Дима рассмеялся. Он хохотал громко, так громко, так отчаянно, что по щекам потекли слезы.
— Не-е-ет! — кричал он сквозь смех. — Не-е-ет! Он же не алтаец! Он русский.
— Он на четверть тубалар, — тихо сказала мать. — Они давно звали его. — Он им нужен. — Мать протянула к нему руки и обняла. Дима припал к ее груди и разрыдался.
Он сам не знал почему, но ожидал, что такое случится. Боялся, что случится. Чувствовал, отец оставит их. Может быть, потому, что он почти не жил дома, все время в тайге. Даже по недлинным рассказам было ясно — настоящая жизнь Серова-старшего проходит там. Однажды Дима увидел, как отец упаковывает в рюкзак клубок красных тонких лент.
— Папа, они тебе зачем? — спросил он.
— Они украсят дерево, — сказал отец и отвернулся.
— Зачем ленты на дереве? — не отступал сын.
— Это долгая история.

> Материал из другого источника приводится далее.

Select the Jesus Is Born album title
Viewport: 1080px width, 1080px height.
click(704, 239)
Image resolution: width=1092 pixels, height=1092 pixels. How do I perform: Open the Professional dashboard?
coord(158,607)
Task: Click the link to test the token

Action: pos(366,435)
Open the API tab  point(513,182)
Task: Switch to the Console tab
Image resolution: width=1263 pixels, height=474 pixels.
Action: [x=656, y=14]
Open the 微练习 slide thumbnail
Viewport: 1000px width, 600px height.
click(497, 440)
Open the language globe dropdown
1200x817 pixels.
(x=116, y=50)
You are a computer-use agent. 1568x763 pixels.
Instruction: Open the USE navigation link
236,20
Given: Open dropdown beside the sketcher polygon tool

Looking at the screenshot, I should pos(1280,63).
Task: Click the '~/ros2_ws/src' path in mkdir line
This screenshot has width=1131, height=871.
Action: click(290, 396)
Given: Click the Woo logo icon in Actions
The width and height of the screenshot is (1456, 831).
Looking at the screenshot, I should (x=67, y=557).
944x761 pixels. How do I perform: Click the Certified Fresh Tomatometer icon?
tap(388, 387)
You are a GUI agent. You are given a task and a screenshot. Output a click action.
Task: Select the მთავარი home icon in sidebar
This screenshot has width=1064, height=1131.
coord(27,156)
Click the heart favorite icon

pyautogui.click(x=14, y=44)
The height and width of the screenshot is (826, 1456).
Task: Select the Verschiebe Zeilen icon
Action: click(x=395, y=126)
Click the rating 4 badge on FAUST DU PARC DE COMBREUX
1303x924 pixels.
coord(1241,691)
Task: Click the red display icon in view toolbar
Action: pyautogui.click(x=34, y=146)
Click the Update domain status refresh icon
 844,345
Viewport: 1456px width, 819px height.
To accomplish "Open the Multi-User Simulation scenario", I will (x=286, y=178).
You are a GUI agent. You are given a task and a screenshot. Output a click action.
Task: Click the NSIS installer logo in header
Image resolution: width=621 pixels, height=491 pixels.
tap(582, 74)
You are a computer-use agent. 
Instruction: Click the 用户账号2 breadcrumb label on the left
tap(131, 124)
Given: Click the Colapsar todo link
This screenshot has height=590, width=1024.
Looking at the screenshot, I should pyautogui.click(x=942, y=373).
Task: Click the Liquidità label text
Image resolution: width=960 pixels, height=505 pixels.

Но я скажу тебе, а ты запомни: душа тело лечит, она же его и калечит. Тело посылает нам сигналы о неблагополучии в душе. Эти ленты нужны для укрепления души. А значит, тела тоже…
Дима мало что понял, но в собственной душе он ощутил волнение. Его он запомнил навсегда.
Отец Димы был биологом, он изучал пушных зверьков — горностаев, из меха которых в прежние времена шили королевские и царские мантии. Он рассказывал им с матерью о них, но раньше, за ними он и ездил на Алтай в экспедиции. Потом почти ничего не говорил, будто все горностаи или перевелись, или откочевали куда-то. Отец возвращался домой, словно хотел подтвердить самому себе — не здесь его дом.